Task list:
A – Output a passage from the article on penalties for downer cattle, copied word for word. Begin at the words "Currently, USDA suspends" and stop after "do it sooner.".
B – Answer these questions using the article on penalties for downer cattle:
(i) What penalty would the bill impose for a second violation?
(ii) Which farm bill gave USDA the authority to increase punishment for facilities that slaughter downed livestock?
(iii) How many pounds of meat did Hallmark/Westland Meat Co recall?
C – List every senator whom the article on penalties for downer cattle names as introducing or supporting the bill.

#### Passage

Risky Cattle Use Needs Tough Penalty - US Lawmakers
Author: Christopher Doering
The legislation would impose fines for first-time offenders who slaughter livestock too ill or injured to walk, known in the trade as "downer" cattle. A second violation would bring a one-year suspension in operations. Third-time offenders would be shut down permanently.
The bill was introduced by Sen. Dianne Feinstein, California Democrat, and supported by Sens. Ted Stevens, Alaska Republican, Daniel Akaka, Hawaii Democrat, and Barbara Boxer, California Democrat.
They acted in the wake of the largest beef recall in US history by a California packer accused of violating rules on downer cattle.
"Companies responsible for this kind of activity shouldn't just receive a slap on the wrist," said Feinstein. "The safety of our food supply cannot be taken lightly."
Separately, Feinstein wrote to Agriculture Secretary Ed Schafer asking why USDA has not increased punishment for facilities that slaughter downed livestock despite being given the authority in the 2002 farm bill.
Currently, USDA suspends inspection of the plant following a violation until the facility either corrects the violation or submits a corrective action plan, she said. Violations can include improper humane treatment, handling, and disposition of non-ambulatory livestock.
Senators also proposed in the bill requiring USDA to release the names of stores that receive products later recalled. USDA says it will begin listing retailers later this year but lawmakers and consumer groups are pushing USDA to do it sooner.
The call for tougher fines and penalties for plants comes nearly a month after Hallmark/Westland Meat Co recalled 143 million pounds of meat, mostly beef, dating back to February 2006.

########
#### Dataset extract

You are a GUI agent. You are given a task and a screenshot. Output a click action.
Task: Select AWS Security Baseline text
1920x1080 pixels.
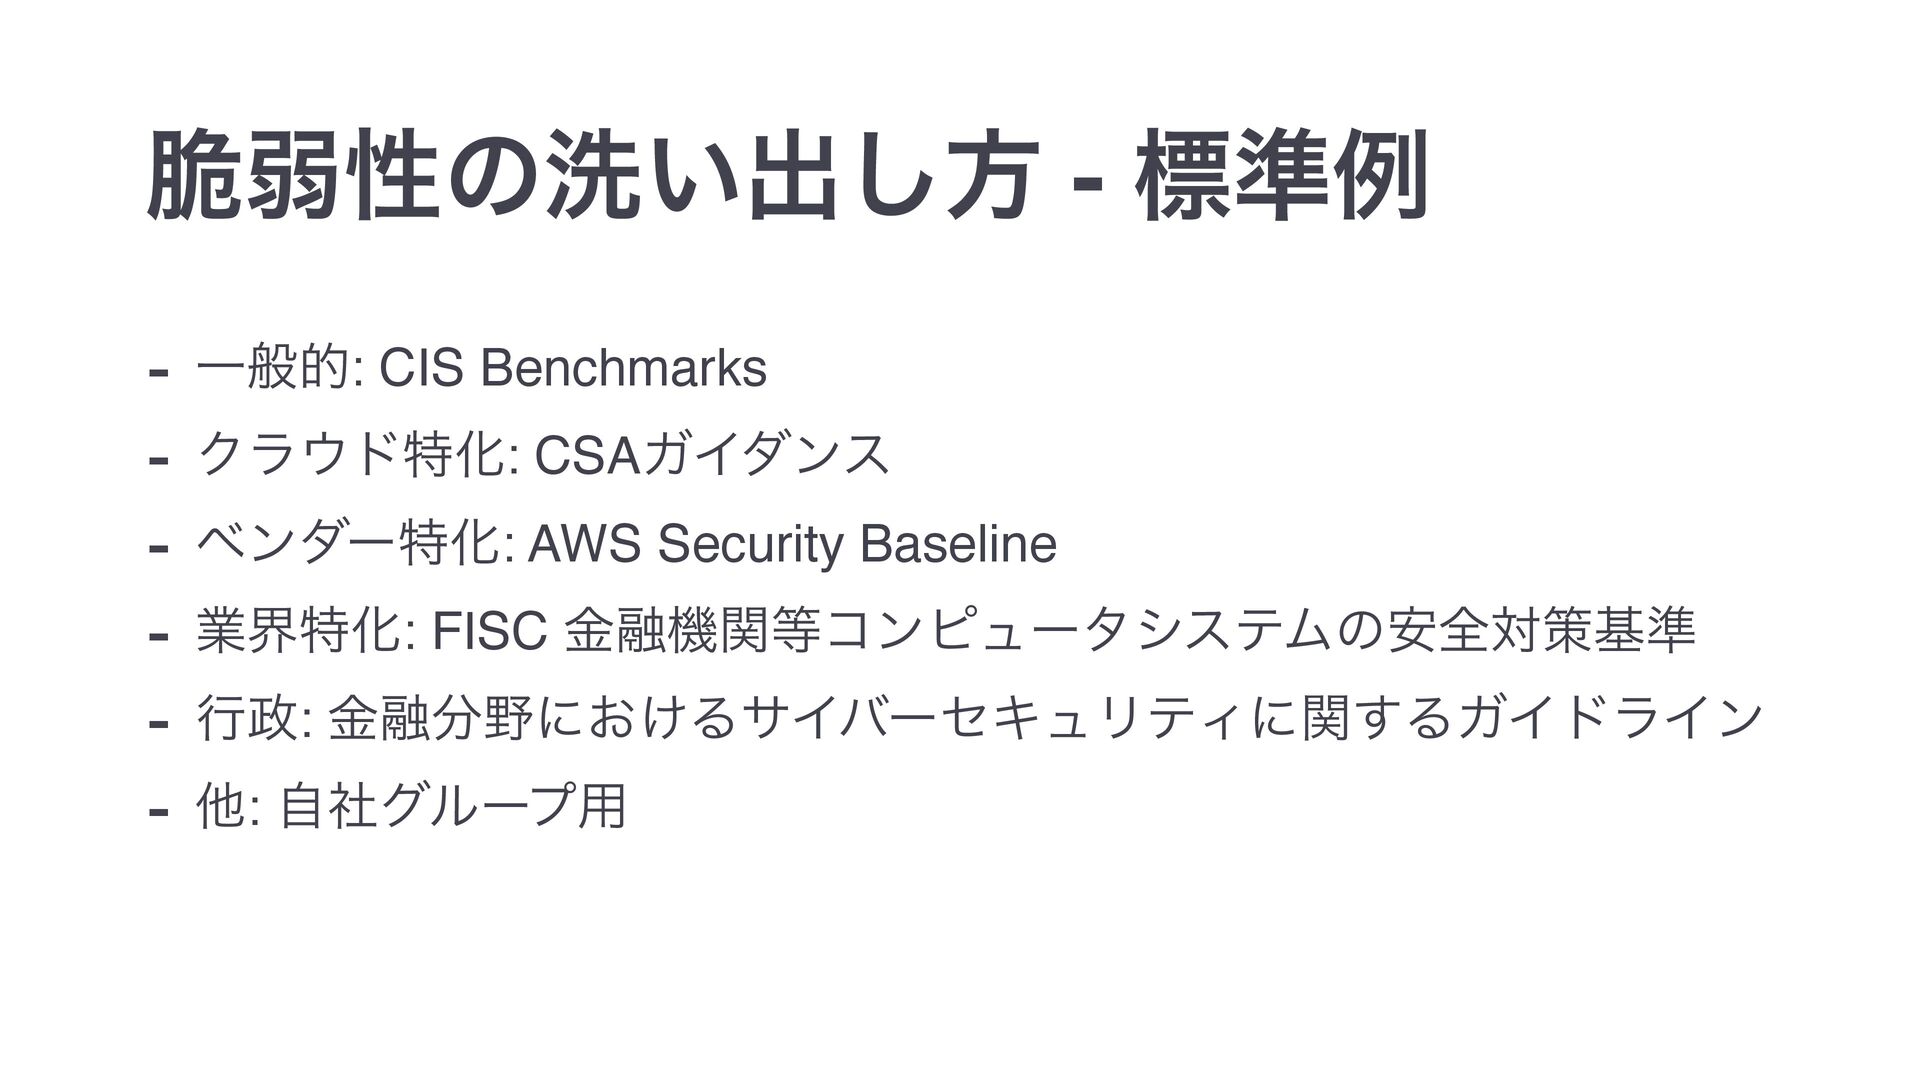[x=792, y=544]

########

List of answers:
A –
Currently, USDA suspends inspection of the plant following a violation until the facility either corrects the violation or submits a corrective action plan, she said. Violations can include improper humane treatment, handling, and disposition of non-ambulatory livestock.
Senators also proposed in the bill requiring USDA to release the names of stores that receive products later recalled. USDA says it will begin listing retailers later this year but lawmakers and consumer groups are pushing USDA to do it sooner.

B –
(i) A one-year suspension in operations.
(ii) The 2002 farm bill.
(iii) 143 million pounds.

C –
Dianne Feinstein
Ted Stevens
Daniel Akaka
Barbara Boxer